* Task objective
Output every entry verbatim.

* Task material
■ ■ ■ ■ ■ ■ ■

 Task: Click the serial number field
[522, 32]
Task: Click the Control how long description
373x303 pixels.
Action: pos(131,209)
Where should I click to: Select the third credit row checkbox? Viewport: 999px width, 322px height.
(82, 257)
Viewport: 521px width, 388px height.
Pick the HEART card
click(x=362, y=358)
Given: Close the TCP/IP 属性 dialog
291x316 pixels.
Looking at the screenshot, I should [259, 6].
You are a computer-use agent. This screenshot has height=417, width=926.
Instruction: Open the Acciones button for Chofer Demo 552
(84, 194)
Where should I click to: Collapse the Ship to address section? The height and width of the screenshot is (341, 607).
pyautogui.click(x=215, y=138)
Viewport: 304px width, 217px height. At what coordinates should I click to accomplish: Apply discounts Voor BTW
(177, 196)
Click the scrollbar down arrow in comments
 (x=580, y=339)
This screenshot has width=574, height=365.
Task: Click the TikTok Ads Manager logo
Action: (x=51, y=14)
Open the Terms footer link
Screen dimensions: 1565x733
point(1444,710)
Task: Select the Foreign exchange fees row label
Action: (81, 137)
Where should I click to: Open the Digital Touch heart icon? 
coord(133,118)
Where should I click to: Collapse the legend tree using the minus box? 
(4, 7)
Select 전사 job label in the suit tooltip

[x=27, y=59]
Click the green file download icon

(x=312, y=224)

■ ■ ■ ■ ■ ■ ■

* Exercise response
 Task: Click the serial number field
[522, 32]
Task: Click the Control how long description
373x303 pixels.
Action: pos(131,209)
Where should I click to: Select the third credit row checkbox? Viewport: 999px width, 322px height.
(82, 257)
Viewport: 521px width, 388px height.
Pick the HEART card
click(x=362, y=358)
Given: Close the TCP/IP 属性 dialog
291x316 pixels.
Looking at the screenshot, I should [259, 6].
You are a computer-use agent. This screenshot has height=417, width=926.
Instruction: Open the Acciones button for Chofer Demo 552
(84, 194)
Where should I click to: Collapse the Ship to address section? The height and width of the screenshot is (341, 607).
pyautogui.click(x=215, y=138)
Viewport: 304px width, 217px height. At what coordinates should I click to accomplish: Apply discounts Voor BTW
(177, 196)
Click the scrollbar down arrow in comments
 (x=580, y=339)
This screenshot has width=574, height=365.
Task: Click the TikTok Ads Manager logo
Action: (x=51, y=14)
Open the Terms footer link
Screen dimensions: 1565x733
point(1444,710)
Task: Select the Foreign exchange fees row label
Action: (81, 137)
Where should I click to: Open the Digital Touch heart icon? 
coord(133,118)
Where should I click to: Collapse the legend tree using the minus box? 
(4, 7)
Select 전사 job label in the suit tooltip

[x=27, y=59]
Click the green file download icon

(x=312, y=224)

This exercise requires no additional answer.